### Task A
From the passage on wine wholesalers, extract the words starting with "There was a" and going on through "wholesalers’ high margins.".
### Task B
Answer these from the passage on wine wholesalers:
(i) About how many years ago did wholesalers still market and promote the brands they carried?
(ii) Today, whose job is it to market the wines of a brand represented by the big wholesalers?
(iii) What three possible reasons does the passage give for the largest wholesalers laying off employees?
### Task C
Carry on the piece about wine wholesalers from the point where it stops.

### Extract provided
______________________________

There was a time, maybe 20 years ago before the massive wholesale consolidation took place, when wholesalers actually marketed and promoted the brands and wines they represented. Wholesalers would work with brands, take brand representatives around to potential accounts, use sales collateral to promote brands, create events, and pour wines to help sell even small and medium-sized brands. It was these kinds of efforts that supposedly justified the wholesalers’ high margins.
That kind of wholesaler effort hasn’t happened for many years. Today, if a brand represented by the big wholesalers desires its wines to be marketed, it’s the job of the brand owner who practically has to sell the wine themselves to restaurants and retailers and then inform their wholesalers what they’ve done so the wine can be delivered to an account. Now, with thousands of wholesaler employees taken off the board in the last months and year, producers and importers represented by the largest wholesalers will be even further pinched and left to fend for themselves.
It doesn’t matter why the largest wholesalers are laying off employees. Whether it’s a downturn in the marketplace, the efficiency that comes with wholesalers’ transition to electronic ordering systems, or the hangover and bloat from having swallowed up so many competitors, none of this matters. What is important is that this development will put suppliers further at the mercy of a middle-tier incapable and unwilling to serve the massive number of brands they represent. Yet without working with these wholesalers, producers and importers can’t enter markets around the country.

______________________________

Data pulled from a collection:
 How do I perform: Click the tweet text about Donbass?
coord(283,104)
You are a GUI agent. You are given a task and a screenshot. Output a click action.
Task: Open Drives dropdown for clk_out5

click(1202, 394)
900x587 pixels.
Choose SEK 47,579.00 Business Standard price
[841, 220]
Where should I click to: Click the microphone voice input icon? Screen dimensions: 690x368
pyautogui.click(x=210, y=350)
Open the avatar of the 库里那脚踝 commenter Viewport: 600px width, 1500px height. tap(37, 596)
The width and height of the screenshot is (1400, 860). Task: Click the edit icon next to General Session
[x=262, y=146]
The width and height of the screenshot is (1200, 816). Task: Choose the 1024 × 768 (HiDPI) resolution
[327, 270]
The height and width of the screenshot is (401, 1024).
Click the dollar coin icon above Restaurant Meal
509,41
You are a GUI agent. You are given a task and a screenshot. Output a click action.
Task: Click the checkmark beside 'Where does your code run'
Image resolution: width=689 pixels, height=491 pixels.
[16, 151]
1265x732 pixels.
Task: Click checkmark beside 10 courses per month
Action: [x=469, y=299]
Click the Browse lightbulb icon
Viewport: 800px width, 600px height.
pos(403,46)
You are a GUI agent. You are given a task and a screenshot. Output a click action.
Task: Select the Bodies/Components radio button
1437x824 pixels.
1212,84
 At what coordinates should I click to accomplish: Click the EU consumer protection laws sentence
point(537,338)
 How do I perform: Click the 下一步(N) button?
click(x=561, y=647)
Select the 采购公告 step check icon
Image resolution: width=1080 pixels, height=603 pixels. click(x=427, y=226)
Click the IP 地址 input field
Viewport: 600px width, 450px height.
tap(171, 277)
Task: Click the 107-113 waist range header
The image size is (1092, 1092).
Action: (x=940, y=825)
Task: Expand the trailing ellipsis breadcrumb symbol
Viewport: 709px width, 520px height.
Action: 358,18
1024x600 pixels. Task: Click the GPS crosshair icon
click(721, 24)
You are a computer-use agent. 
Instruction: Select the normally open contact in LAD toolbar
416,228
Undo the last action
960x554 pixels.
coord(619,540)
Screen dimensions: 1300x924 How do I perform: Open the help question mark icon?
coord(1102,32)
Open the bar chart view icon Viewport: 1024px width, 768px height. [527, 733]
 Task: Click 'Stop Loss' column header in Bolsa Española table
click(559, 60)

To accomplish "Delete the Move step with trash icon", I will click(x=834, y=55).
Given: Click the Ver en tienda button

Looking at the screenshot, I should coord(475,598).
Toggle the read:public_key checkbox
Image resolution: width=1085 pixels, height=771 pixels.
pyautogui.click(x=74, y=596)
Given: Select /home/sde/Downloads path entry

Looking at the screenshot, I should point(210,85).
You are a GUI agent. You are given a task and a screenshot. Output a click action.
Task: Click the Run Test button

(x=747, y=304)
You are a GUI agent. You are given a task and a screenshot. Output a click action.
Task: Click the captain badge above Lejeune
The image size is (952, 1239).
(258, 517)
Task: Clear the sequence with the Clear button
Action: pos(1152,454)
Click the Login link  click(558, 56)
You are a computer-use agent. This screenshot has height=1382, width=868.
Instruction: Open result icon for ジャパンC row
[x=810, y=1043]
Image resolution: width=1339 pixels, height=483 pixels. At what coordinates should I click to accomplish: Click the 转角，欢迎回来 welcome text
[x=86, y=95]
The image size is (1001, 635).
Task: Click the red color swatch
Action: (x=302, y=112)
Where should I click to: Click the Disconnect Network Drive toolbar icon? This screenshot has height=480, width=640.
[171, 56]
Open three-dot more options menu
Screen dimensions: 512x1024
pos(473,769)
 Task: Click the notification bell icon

______________________________

### Task result A
There was a time, maybe 20 years ago before the massive wholesale consolidation took place, when wholesalers actually marketed and promoted the brands and wines they represented. Wholesalers would work with brands, take brand representatives around to potential accounts, use sales collateral to promote brands, create events, and pour wines to help sell even small and medium-sized brands. It was these kinds of efforts that supposedly justified the wholesalers’ high margins.

### Task result B
(i) Maybe 20 years ago.
(ii) The brand owner's.
(iii) A downturn in the marketplace, the efficiency that comes with the move to electronic ordering systems, and the hangover and bloat from having swallowed up so many competitors.

### Task result C
When the current regulatory system of wine sales and distribution was designed 90 years ago, no one hoped, planned, or believed that wholesalers would be or should be in a position to so thoroughly control the entire wine marketplace, charging ridiculously high margins, and determining who could sell wine in a market and who could not.
And yet here we are. Producers and retailers are laboring in a very tough market today. But by law in most states, they are tethered to large wholesalers who have little interest in and now even fewer human resources devoted to servicing these brands and accounts. A New York importer of small Tuscan producers or an Oregon Pinot producer who wants to introduce their wines into Texas or Illinois or North Carolina MUST find a wholesaler in those states to represent them and bring their products into those markets. On top of that, the producer and importer must do all the sales and marketing themselves. But they will still pay exorbitant fees to the wholesaler for the privilege of their wines being moved from a warehouse to an account.
Meanwhile, the retailers in those markets are stuck with the selection only the wholesalers in those states offer. If they want to offer their clients an interesting selection of Tuscan or Oregon wines, they can only choose from what the wholesalers have to offer and they can’t distinguish their offerings from another retailer because all retailers, by law, must purchase inventory from the same set of wholesaler—with the largest wholesalers dominating the marketplace and doing little to provide education to the retailer on the brands they are offering.
Very little can be done to immediately turn around the wine market (though it will come back eventually). However, something can be done to give suppliers and retailers the options they deserve and need to start to untether themselves from the noxious three-tier system and mandates that they partner with wholesalers who can’t serve them:
Right now, in every state capitol, lawmakers should say, “Enough!” Given the downturn in the marketplace and the marketplace struggles of producers and retailers, lawmakers should immediately take the following actions:
1. Reform winery direct-to-consumer laws to make shipments of wine to their state’s residents less expensive, less restrictive, and complince less complicated.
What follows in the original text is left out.